### Extract
....

Birth Date: | 16 November 1906 |
Birth Place: | New York City, New York, U.S. |
Death Place: | Long Branch, New Jersey, U.S. |
Education: | Groton School |
Alma Mater: | Yale University |
Occupation: | Financier |
Parents: | J. Horace Harding Dorothea Barney Harding |
Spouse: | |
Children: | 3 |
Relations: | Charles D. Barney (grandfather) Laura Barney Harding (sister) |
William Barclay Harding (November 16, 1906 – June 30, 1967)[1] was an American financier who served as chairman of the board of Smith, Barney and Co. until his death in 1967.
Harding was born in New York City on November 16, 1906, and grew up in a townhouse on Fifth Avenue. He was the second son of four children born to James Horace Harding (1863–1929) and Dorothea Elizabeth Allen (née Barney) Harding (1871–1935). His siblings were banker Charles Barney Harding (who married Marion Choate, a daughter of Joseph H. Choate Jr.), Catherine (née Harding) Tailer (wife of polo player Lorillard Suffern Tailer),[2] and the socialite and philanthropist Laura Barney Harding, who was a close friend of actress Katharine Hepburn.[3] His father was a banker and financier who served as a director of the New York, New Haven and Hartford Railroad and the New York Municipal Railways System.[4]
His maternal grandparents were Charles D. Barney and Laura (née Cooke) Barney, a daughter of Philadelphia financier Jay Cooke.[5] [6] His grandfather, a former member of his great-grandfather's firm, Jay Cooke & Company,[7] founded Charles D. Barney & Co. in 1873 before retiring in 1907.[8] The business continued under the same name, with his father helping to run the firm.[8]
Harding prepared at the Groton School in Groton, Massachusetts, before attending Yale University in New Haven, Connecticut. He later became a trustee of Groton.

....

### Data provided

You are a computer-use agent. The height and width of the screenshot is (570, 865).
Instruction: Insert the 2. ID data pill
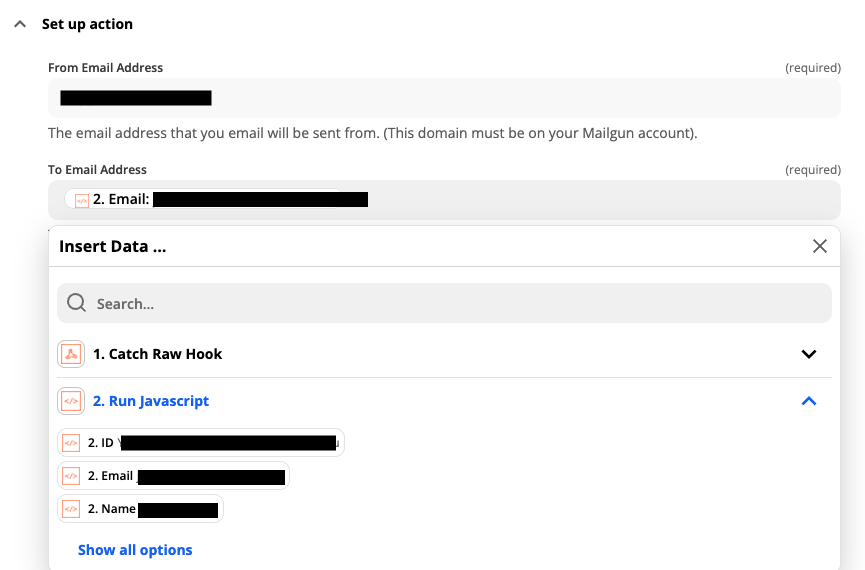201,443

....

### Tasks to perform
- A) In the Harding biography, in what year did Charles D. Barney found Charles D. Barney & Co.?
- B) From the Harding biography, write out the part that begins with the words "Birth Date: |" and ends with "death in 1967.".

### Results
- A) 1873

- B)
Birth Date: | 16 November 1906 |
Birth Place: | New York City, New York, U.S. |
Death Place: | Long Branch, New Jersey, U.S. |
Education: | Groton School |
Alma Mater: | Yale University |
Occupation: | Financier |
Parents: | J. Horace Harding Dorothea Barney Harding |
Spouse: | |
Children: | 3 |
Relations: | Charles D. Barney (grandfather) Laura Barney Harding (sister) |
William Barclay Harding (November 16, 1906 – June 30, 1967)[1] was an American financier who served as chairman of the board of Smith, Barney and Co. until his death in 1967.